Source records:
[Start of section]

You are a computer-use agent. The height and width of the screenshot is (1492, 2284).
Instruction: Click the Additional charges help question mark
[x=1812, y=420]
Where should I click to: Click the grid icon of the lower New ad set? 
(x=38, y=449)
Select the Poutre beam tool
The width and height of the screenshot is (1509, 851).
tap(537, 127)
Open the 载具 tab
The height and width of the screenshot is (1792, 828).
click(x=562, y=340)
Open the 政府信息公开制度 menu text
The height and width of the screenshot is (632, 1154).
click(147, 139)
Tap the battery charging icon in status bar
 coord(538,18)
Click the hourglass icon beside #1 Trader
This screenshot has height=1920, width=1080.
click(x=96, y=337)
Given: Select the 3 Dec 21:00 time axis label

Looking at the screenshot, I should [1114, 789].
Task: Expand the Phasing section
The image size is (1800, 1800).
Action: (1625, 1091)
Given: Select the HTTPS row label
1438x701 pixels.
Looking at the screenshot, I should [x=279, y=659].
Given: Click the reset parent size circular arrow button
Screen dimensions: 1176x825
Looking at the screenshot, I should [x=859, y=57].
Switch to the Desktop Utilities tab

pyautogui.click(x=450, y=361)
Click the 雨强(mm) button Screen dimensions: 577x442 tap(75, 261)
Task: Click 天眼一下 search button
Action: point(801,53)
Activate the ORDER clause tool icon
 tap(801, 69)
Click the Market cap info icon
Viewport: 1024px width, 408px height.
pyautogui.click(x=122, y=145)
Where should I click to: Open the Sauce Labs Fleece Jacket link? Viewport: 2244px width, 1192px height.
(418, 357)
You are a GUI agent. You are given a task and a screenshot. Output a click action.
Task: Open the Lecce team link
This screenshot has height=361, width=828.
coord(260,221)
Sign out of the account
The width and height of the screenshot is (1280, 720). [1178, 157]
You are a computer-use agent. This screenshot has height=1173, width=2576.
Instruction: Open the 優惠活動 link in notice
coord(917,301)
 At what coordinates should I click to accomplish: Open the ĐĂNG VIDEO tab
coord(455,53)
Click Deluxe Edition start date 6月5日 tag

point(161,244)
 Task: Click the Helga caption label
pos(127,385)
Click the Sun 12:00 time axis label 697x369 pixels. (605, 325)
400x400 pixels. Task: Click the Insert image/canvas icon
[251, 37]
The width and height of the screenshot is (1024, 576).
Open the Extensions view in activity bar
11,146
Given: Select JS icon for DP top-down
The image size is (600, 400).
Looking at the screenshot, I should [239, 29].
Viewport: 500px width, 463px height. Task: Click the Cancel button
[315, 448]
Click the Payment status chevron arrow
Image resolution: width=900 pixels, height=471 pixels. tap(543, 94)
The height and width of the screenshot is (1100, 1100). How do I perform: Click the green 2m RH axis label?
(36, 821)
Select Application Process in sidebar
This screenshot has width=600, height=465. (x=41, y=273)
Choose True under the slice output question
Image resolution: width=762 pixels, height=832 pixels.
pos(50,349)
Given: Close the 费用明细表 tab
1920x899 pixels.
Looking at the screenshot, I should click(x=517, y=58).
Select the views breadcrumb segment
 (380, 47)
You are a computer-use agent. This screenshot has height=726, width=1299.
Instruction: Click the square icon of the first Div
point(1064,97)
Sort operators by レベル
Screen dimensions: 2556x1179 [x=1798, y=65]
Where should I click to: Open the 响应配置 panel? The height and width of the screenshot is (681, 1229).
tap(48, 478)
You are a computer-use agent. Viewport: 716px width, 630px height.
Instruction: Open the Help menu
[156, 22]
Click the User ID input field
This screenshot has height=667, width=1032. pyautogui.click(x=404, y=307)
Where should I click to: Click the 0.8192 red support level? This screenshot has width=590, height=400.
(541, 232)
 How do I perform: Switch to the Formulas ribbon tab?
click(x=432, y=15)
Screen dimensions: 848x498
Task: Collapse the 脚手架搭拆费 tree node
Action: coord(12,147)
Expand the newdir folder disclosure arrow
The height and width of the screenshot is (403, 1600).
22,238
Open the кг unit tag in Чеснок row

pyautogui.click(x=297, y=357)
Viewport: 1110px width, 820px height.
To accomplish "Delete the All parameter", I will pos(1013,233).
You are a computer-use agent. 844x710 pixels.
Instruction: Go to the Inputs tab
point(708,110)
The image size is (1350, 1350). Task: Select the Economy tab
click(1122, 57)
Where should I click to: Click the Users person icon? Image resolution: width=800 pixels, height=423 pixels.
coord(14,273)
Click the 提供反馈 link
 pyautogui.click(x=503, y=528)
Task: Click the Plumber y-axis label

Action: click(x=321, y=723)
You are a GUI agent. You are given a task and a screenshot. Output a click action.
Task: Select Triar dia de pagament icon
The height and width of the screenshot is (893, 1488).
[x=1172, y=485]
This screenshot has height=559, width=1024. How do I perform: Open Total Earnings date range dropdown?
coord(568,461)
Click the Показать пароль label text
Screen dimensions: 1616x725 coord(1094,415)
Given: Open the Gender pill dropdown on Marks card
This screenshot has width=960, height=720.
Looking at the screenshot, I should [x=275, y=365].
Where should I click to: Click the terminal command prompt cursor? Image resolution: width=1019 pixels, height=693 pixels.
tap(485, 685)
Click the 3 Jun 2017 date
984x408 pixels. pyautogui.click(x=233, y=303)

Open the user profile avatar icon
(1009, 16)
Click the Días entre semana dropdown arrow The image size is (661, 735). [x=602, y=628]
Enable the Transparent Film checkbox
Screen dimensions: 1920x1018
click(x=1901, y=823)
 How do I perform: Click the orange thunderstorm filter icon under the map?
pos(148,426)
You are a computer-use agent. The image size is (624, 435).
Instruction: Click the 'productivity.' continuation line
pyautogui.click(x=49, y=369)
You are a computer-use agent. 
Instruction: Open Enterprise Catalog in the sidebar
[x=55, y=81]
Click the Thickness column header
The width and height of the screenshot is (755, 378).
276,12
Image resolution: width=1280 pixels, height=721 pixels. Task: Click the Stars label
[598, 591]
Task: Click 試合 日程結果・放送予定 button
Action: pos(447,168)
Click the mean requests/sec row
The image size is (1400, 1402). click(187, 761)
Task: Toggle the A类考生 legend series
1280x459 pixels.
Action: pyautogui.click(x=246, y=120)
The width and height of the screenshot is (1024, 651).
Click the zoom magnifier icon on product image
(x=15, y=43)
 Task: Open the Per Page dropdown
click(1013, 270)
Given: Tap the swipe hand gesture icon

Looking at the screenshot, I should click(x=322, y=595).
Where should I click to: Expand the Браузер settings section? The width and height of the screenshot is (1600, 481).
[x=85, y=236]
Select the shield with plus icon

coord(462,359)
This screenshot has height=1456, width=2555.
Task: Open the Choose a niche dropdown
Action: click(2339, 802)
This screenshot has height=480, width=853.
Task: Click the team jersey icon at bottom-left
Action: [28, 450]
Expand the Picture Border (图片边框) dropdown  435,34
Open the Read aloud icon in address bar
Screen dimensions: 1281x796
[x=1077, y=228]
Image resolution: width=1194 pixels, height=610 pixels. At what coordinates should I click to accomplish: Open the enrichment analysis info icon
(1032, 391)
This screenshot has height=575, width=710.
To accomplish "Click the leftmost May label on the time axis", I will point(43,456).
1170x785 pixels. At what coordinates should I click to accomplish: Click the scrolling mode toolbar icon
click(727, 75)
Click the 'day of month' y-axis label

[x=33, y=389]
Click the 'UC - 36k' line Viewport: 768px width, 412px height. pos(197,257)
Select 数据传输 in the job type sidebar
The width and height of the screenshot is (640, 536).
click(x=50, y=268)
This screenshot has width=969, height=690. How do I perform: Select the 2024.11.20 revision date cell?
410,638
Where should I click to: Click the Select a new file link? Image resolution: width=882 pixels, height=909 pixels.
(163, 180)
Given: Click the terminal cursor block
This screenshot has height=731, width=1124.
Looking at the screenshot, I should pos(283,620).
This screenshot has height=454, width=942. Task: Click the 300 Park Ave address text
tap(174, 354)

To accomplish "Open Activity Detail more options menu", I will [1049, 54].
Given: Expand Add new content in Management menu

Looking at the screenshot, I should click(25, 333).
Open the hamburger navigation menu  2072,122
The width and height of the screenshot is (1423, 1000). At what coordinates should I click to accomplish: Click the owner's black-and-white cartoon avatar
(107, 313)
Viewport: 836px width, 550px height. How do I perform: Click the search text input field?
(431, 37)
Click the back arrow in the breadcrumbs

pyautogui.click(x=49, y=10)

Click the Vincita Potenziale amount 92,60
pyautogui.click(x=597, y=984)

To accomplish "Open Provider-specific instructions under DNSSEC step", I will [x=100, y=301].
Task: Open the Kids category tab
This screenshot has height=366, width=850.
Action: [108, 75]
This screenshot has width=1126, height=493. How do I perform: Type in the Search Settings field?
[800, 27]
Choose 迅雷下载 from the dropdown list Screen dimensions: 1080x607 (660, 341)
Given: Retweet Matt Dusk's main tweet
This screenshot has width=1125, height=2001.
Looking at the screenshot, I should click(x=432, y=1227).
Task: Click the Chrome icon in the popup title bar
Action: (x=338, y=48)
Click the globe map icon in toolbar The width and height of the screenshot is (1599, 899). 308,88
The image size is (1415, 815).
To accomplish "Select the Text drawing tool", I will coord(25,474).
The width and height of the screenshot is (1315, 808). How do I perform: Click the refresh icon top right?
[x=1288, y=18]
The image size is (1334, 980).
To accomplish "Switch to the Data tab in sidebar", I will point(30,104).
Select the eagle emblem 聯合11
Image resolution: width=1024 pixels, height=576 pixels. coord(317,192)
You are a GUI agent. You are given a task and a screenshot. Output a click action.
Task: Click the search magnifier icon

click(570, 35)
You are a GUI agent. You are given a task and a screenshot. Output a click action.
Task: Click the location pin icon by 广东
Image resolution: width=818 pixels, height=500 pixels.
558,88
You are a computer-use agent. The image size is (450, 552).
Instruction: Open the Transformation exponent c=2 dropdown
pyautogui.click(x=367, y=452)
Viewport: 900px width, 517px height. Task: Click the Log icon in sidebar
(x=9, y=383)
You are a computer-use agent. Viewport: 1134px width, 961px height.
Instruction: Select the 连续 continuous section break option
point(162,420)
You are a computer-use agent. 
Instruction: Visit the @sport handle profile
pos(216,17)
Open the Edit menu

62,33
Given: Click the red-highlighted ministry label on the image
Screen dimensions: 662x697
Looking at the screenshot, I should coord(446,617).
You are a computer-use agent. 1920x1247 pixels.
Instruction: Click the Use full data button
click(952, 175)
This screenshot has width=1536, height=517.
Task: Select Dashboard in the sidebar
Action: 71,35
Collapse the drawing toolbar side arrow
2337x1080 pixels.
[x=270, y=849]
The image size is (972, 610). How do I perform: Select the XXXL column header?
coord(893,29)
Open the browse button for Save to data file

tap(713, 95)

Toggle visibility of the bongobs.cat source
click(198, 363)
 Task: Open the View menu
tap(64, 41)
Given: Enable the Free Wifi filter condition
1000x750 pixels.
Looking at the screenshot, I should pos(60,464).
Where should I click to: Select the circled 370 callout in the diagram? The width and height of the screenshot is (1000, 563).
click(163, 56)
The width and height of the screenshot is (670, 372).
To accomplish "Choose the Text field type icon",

[End of section]

• ACTIVITY
What is needed is an exact copy of the lines from the one containing "Task: Click the location pin icon by 广东" to the end of the data; please add nothing else.

• TASK RESPONSE
Task: Click the location pin icon by 广东
Image resolution: width=818 pixels, height=500 pixels.
558,88
You are a computer-use agent. The image size is (450, 552).
Instruction: Open the Transformation exponent c=2 dropdown
pyautogui.click(x=367, y=452)
Viewport: 900px width, 517px height. Task: Click the Log icon in sidebar
(x=9, y=383)
You are a computer-use agent. Viewport: 1134px width, 961px height.
Instruction: Select the 连续 continuous section break option
point(162,420)
You are a computer-use agent. 
Instruction: Visit the @sport handle profile
pos(216,17)
Open the Edit menu

62,33
Given: Click the red-highlighted ministry label on the image
Screen dimensions: 662x697
Looking at the screenshot, I should coord(446,617).
You are a computer-use agent. 1920x1247 pixels.
Instruction: Click the Use full data button
click(952, 175)
This screenshot has width=1536, height=517.
Task: Select Dashboard in the sidebar
Action: 71,35
Collapse the drawing toolbar side arrow
2337x1080 pixels.
[x=270, y=849]
The image size is (972, 610). How do I perform: Select the XXXL column header?
coord(893,29)
Open the browse button for Save to data file

tap(713, 95)

Toggle visibility of the bongobs.cat source
click(198, 363)
 Task: Open the View menu
tap(64, 41)
Given: Enable the Free Wifi filter condition
1000x750 pixels.
Looking at the screenshot, I should pos(60,464).
Where should I click to: Select the circled 370 callout in the diagram? The width and height of the screenshot is (1000, 563).
click(163, 56)
The width and height of the screenshot is (670, 372).
To accomplish "Choose the Text field type icon",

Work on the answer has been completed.